W2's official mission was to map and catalog the star systems she visited, others could later choose which systems and planets deserved a further investment of resources. Unofficially, W2's mission was to search for any kind of life form. Humanity's previous baby steps into nearby space had turned up no life. Zip, zilch, nada. Everyone involved with the project understood that the official mission of mapping and cataloging was just a front, though a necessary one. If the W2's primary mission had been billed as a search for life forms and none were found, she would be labeled humanity's largest waste of resources since the Great Pyramids.
She was huge: a kilometer in length and one-fourth of a kilometer in diameter. She housed a crew of 15,000 men and women. Why so many? It was simply due to paranoia. This being our first real voyage into the galaxy (with all due respect to the first few ships which were little more than row boats) many on Earth were afraid we would come across an advanced alien race who would follow us home and reduce the planet to dust, or enslave the population and live like parasites on our thought waves, or any of a thousand other worst case scenarios conjured up by frightened individuals. So it was decided that if we were determined to explore, we might as well go armed. W2 carried thirteen thousand armed to the teeth, tough as nails, disciplined, clean-shaven warriors. It's a wonder all that testosterone didn't eat a hole through her hull.
W2 did not travel faster than light nor did she have to. Fusion power sources were used to help create an artificial black hole, warping space just enough so she could take a short cut from point A to point B. Artificial black holes had been created in laboratories for decades and had even made objects transit from one location to another, but nobody knew where the objects wound up, just that they were no longer "here".
Nobody knew where the objects wound up, until Fred that is. Fred showed us how to toss matter into the warped space surrounding an artificially created black hole and have it appear exactly where we wanted it to appear.
Fred was a self-programming quantum computer.

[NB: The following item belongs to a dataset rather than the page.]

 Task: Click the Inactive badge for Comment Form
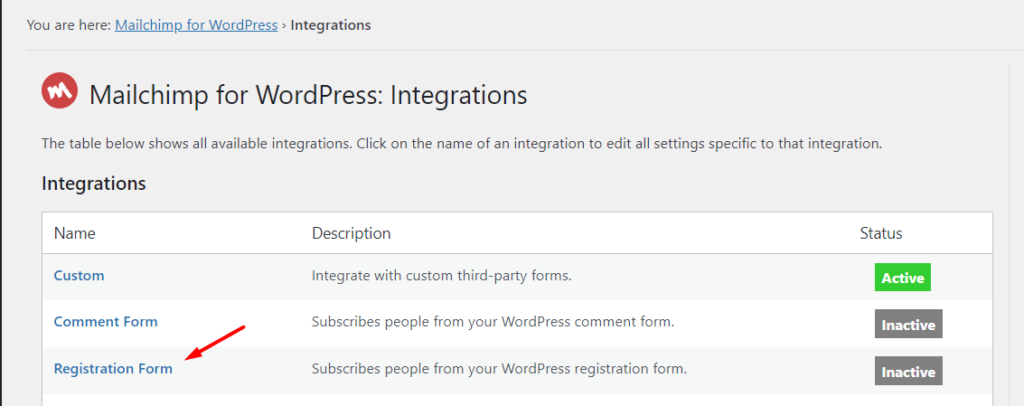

Fred's root program allowed him to input specifications, such as a request for the most efficient shape of a butterfly's wing if the atmosphere were eight times as dense as Earth's, and then write a program producing the best design. Fred first wrote ten or so randomly varied programs based on common principles, then tested those designs for best results. Next, he would choose the program which produced the best result and randomly alter it ten different ways, testing and choosing the best result of those. Fred would then write more programs improving the design until he was satisfied he had achieved the best possible result.
Such a challenge would take a conventional computer an impossible amount of time to complete, but Fred spat out the answer instantaneously.